新着情報

西形先生がアミド基の酸素と窒素の反応性制御に成功 -ラクタムとイミノラクトンの自在な作り分けが実現! 2016.11.24

  アミド基は医農薬品を構成する複素環分子を合成するための重要な官能基です。実際に、アミドの反応性を利用した論文はこれまでに数多くの報告例があります。しかしながら、アミド官能基内に有する窒素と酸素の反応部位を、反応条件の違いにより自在に制御できた例はこれまでにありませんでした。この反応性を制御できると、同一の出発原料からラクタム及びイミノラクトンを合成することができるようになるため、長年、アミドの反応性制御法開発が求められていました。
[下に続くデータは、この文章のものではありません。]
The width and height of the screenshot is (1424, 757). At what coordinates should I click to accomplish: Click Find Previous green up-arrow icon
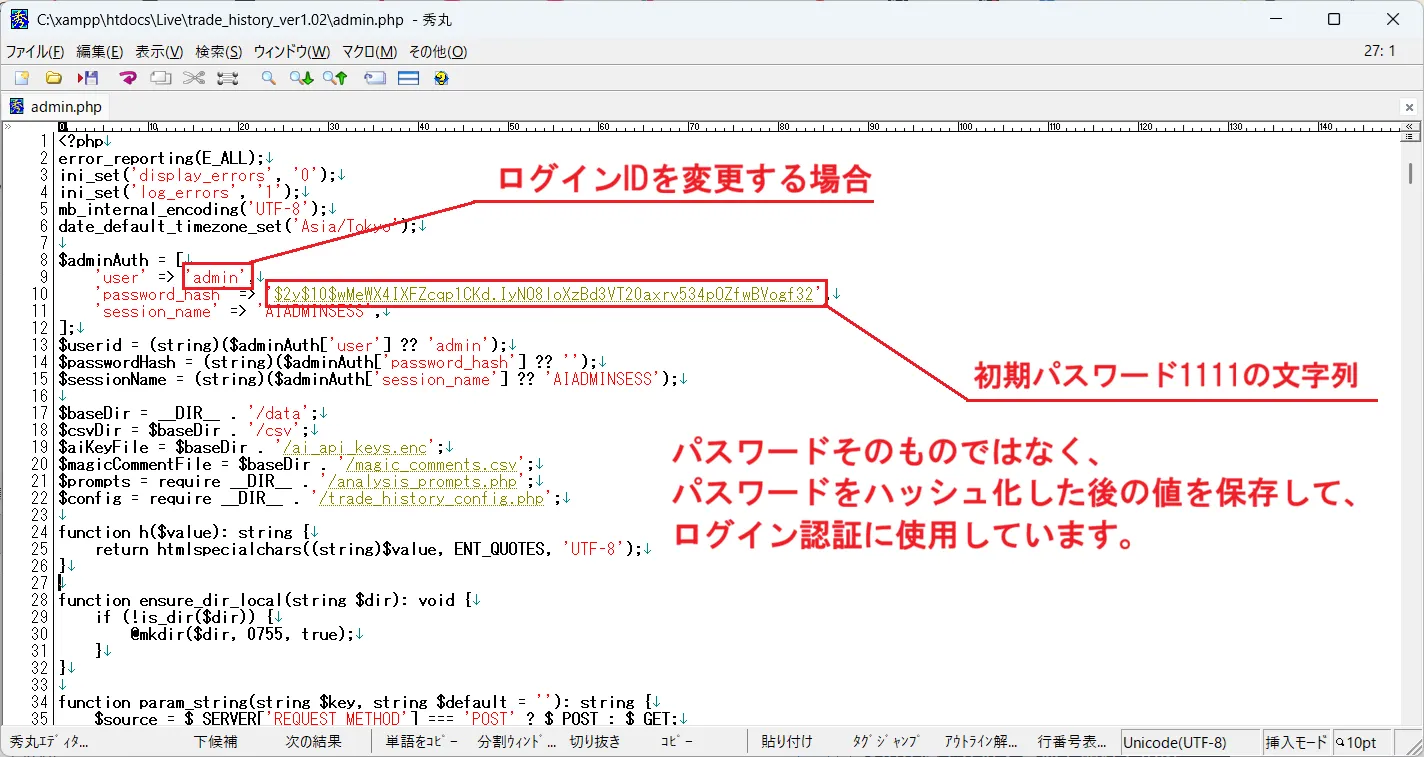pyautogui.click(x=334, y=78)
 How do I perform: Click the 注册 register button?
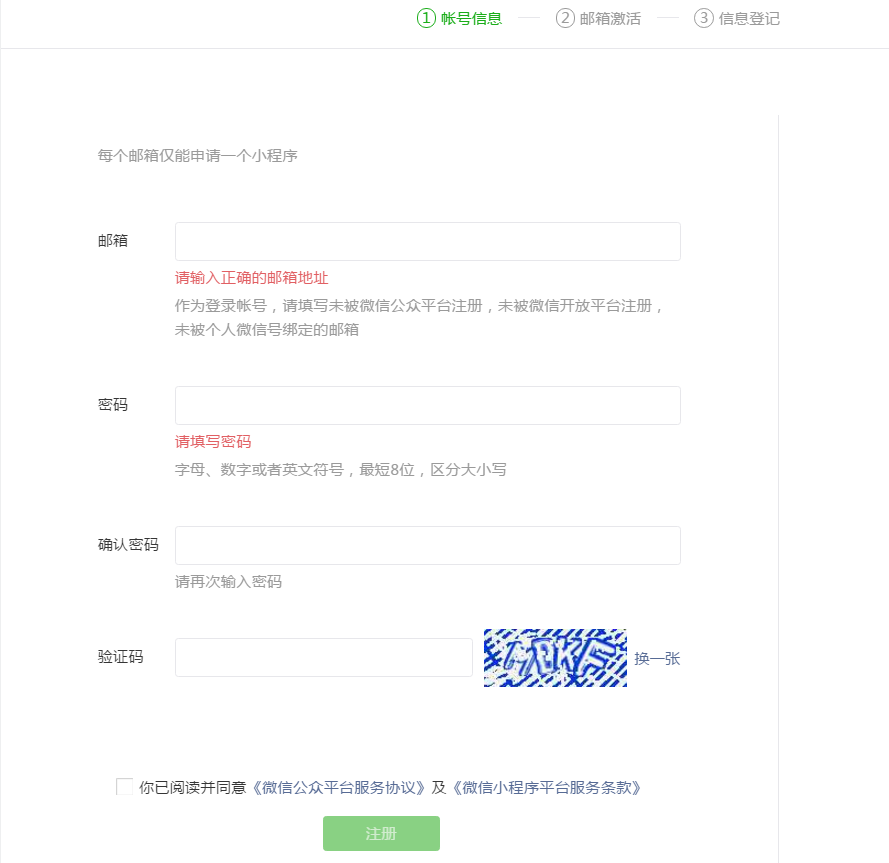(381, 833)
 今回、創成科学研究科応用化学分野の西形孝司准教授(テニュアトラック)らは、α-ブロモアミド化合物を銅触媒存在下でアクリル酸誘導体と反応させると、強塩基下では窒素の反応性のみが発現し、対応するイミノラクトンが生成することを発見しました。一方、弱塩基条件で反応を行うと、今度はアミドの酸素のみが反応し、対応するイミノラクトンへと変換されることがわかりました。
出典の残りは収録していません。